Afuera, los compañeros se preparaban. Todo era excitación. Desde hacía dos meses esperaban este momento. Se habían entrenado cuidadosamente. Ninguno sabía de qué se trataba exactamente. No bien llegara Sebastián se lo explicaría con detalles. Mientras tanto, Flor les dio instrucciones para dejar "limpia" la casa. Quemaban papeles. Guardaban la ropa que no utilizarían en un saco. Revisaban las armas.
Originalmente, el grupo consistía en cuatro mujeres y nueve hombres.
Ahora, con la muerte de Felipe, habría que ver si serían cinco las mujeres que participaran.
Sebastián regresó cuando ella terminaba de darse una ducha. Flor la había llevado a un pequeño cuarto de baño. "El agua está muy fría" le dijo, "pero te hará bien."
Fue como un latigazo el chorro de agua sobre la piel. Agua fría de montaña. La hizo estremecerse, reanimándola. Se paró bajo la ducha, dejando correr el agua por la cara, el pelo largo y espeso. Quería lavar las imágenes terribles de las últimas horas, los ojos abotargados por el llanto. Pero la sensación de agua en las mejillas soltó otra vez las lágrimas; ahora mansas, resignadas. Lágrimas que eran a la vez nostalgia y propósito.

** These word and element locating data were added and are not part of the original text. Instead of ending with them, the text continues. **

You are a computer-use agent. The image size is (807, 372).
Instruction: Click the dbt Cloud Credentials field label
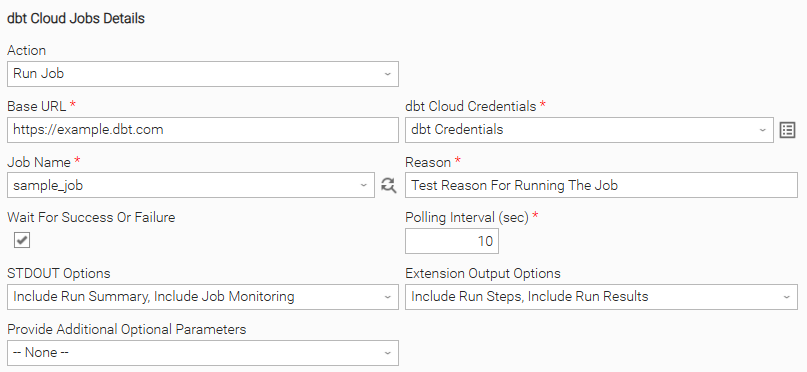[471, 107]
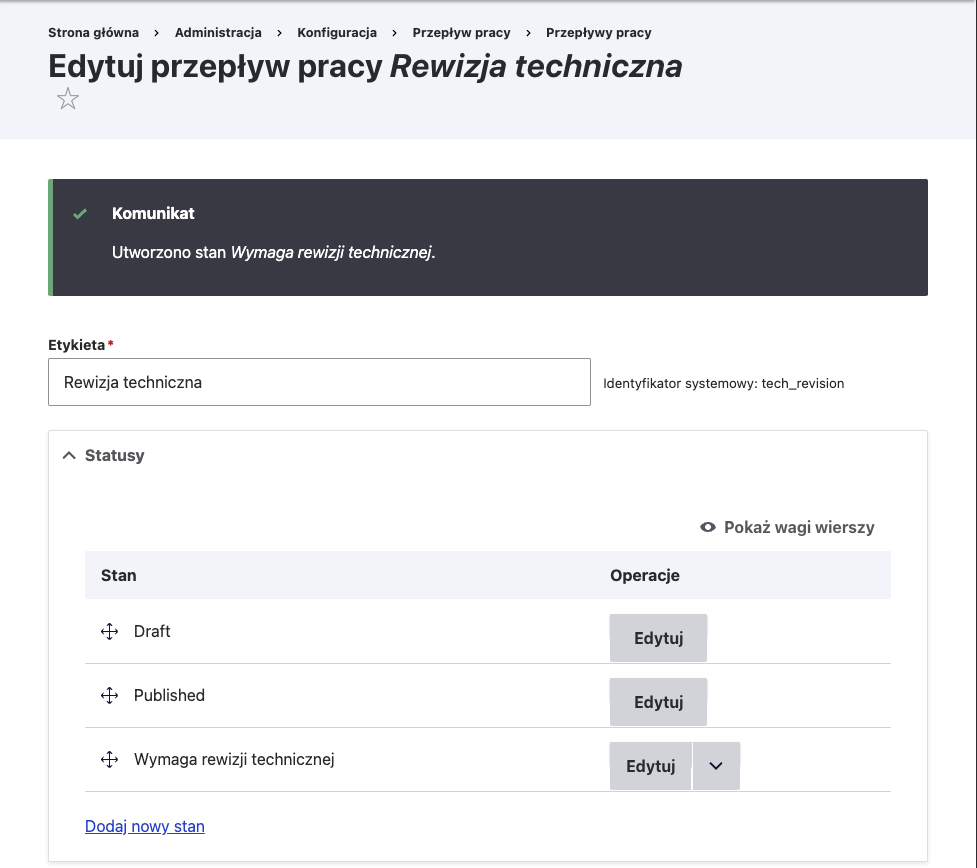977x868 pixels.
Task: Click the drag handle for Wymaga rewizji technicznej
Action: 109,759
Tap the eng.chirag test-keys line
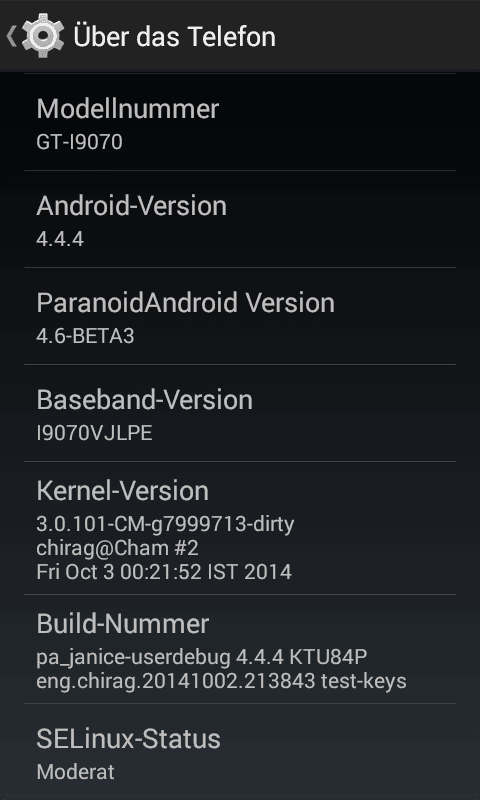 221,681
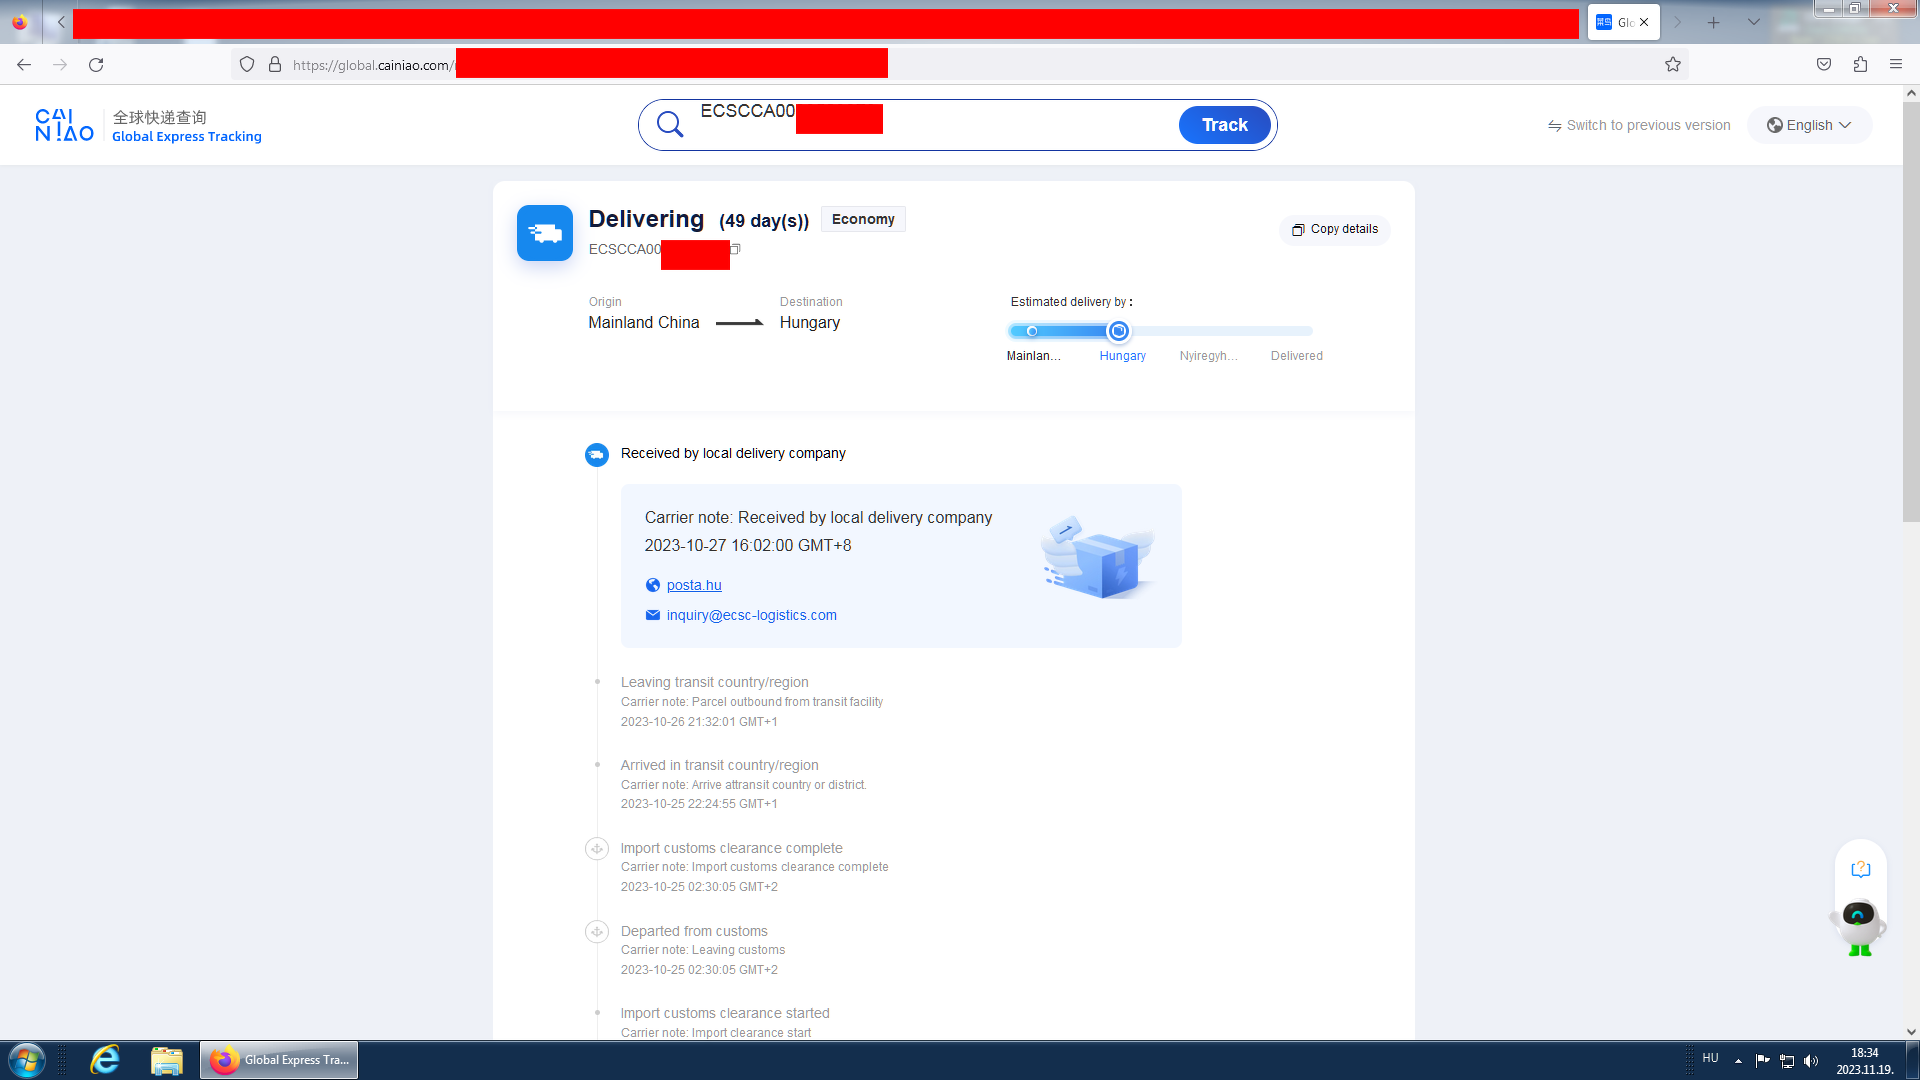Open the Save to Pocket icon
Viewport: 1920px width, 1080px height.
[x=1824, y=65]
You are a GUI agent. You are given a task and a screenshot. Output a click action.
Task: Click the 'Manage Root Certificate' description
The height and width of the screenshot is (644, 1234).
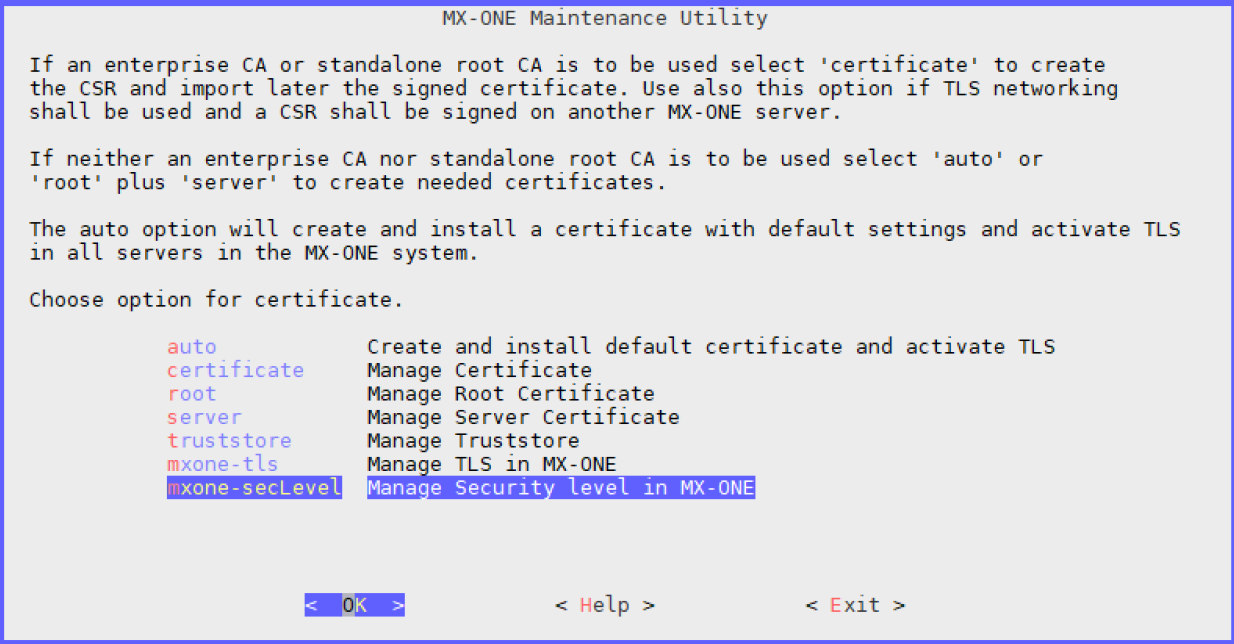tap(510, 394)
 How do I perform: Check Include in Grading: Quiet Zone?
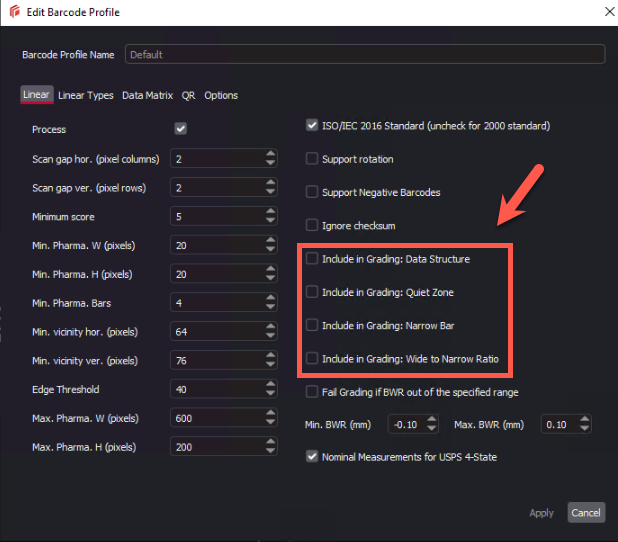pyautogui.click(x=312, y=292)
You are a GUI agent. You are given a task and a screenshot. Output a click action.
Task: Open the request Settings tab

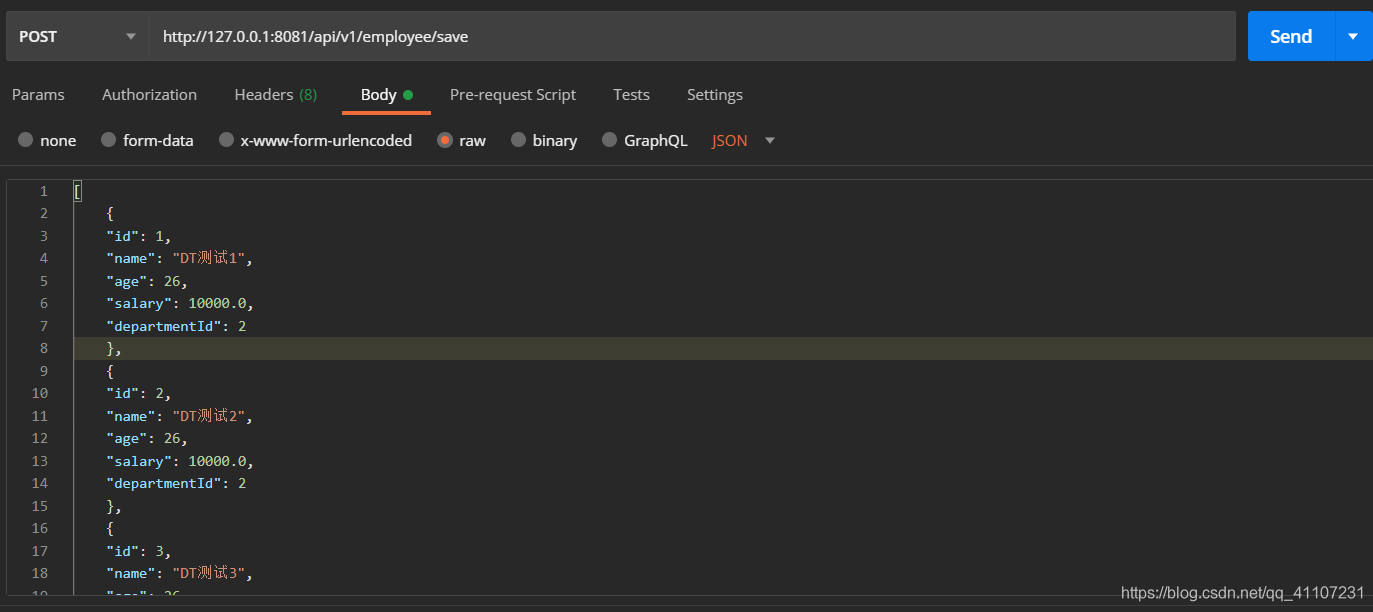click(x=714, y=95)
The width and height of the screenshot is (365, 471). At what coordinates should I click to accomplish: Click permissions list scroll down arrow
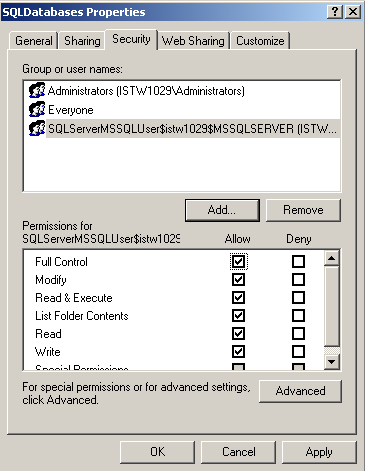pyautogui.click(x=332, y=362)
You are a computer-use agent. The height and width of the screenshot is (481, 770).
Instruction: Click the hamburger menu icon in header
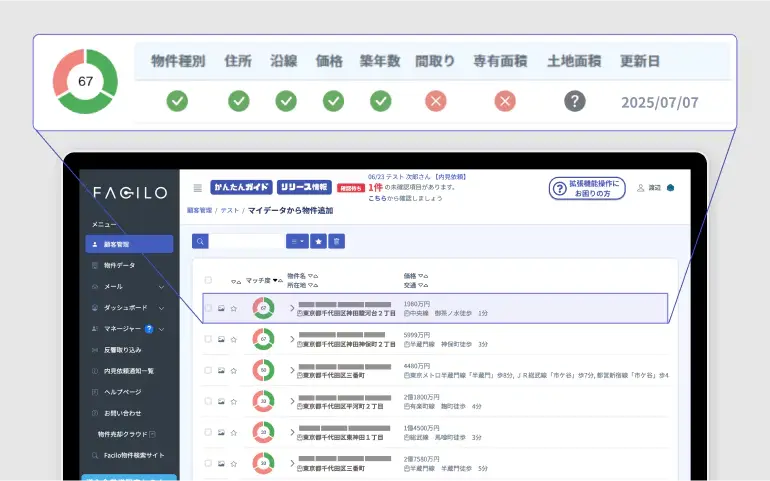tap(197, 188)
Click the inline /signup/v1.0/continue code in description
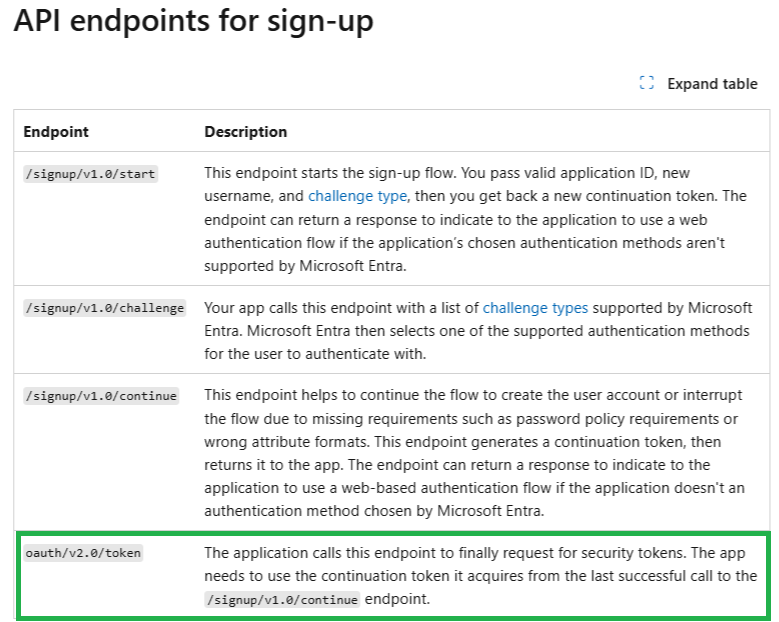779x622 pixels. [x=282, y=600]
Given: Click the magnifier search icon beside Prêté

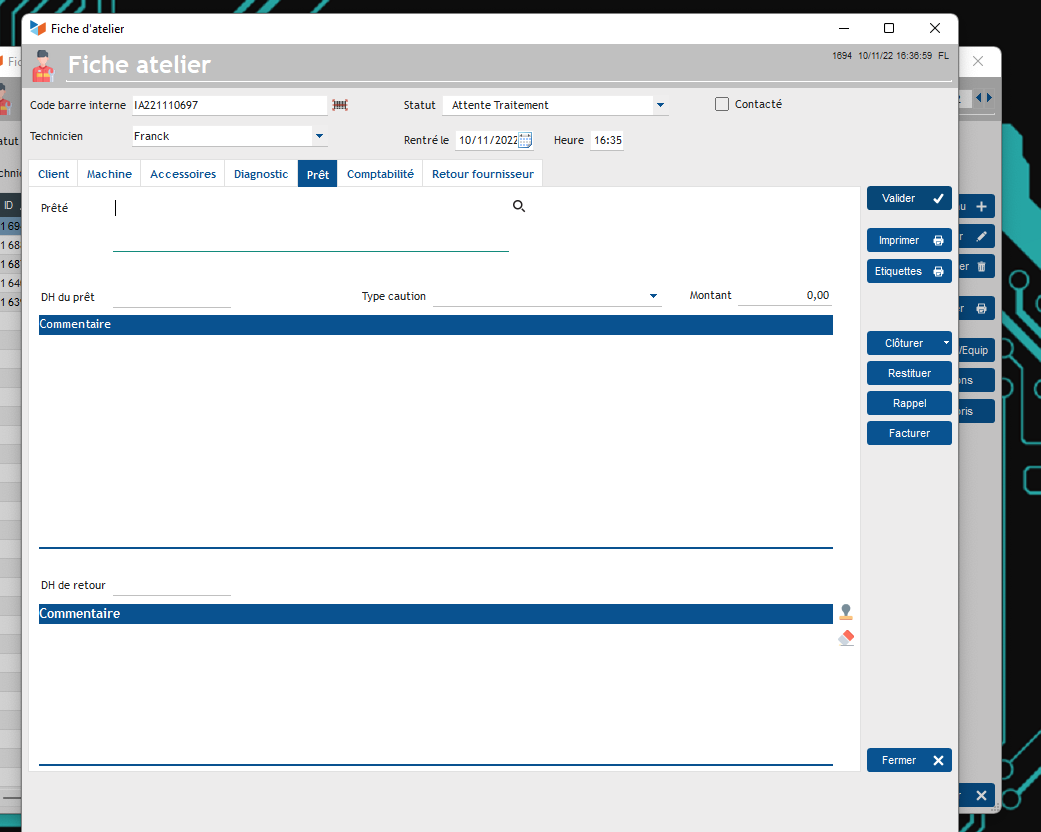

Se volvió a poner su ropa, la chaqueta de azulón de Felipe. Ya no lloraba. No podía llorar más. No cuando tenía que hablar con Sebastián. El sol calentaba ya, pero en esa zona el clima era fresco, especialmente en esta época del año.
Salió a la sala. No vio más que a Sebastián y Flor, inclinados sobre un juego de planos colocados en la mesa de un comedor de aluminio y fórmica.
Sebastián levantó la cabeza, sintiéndola llegar.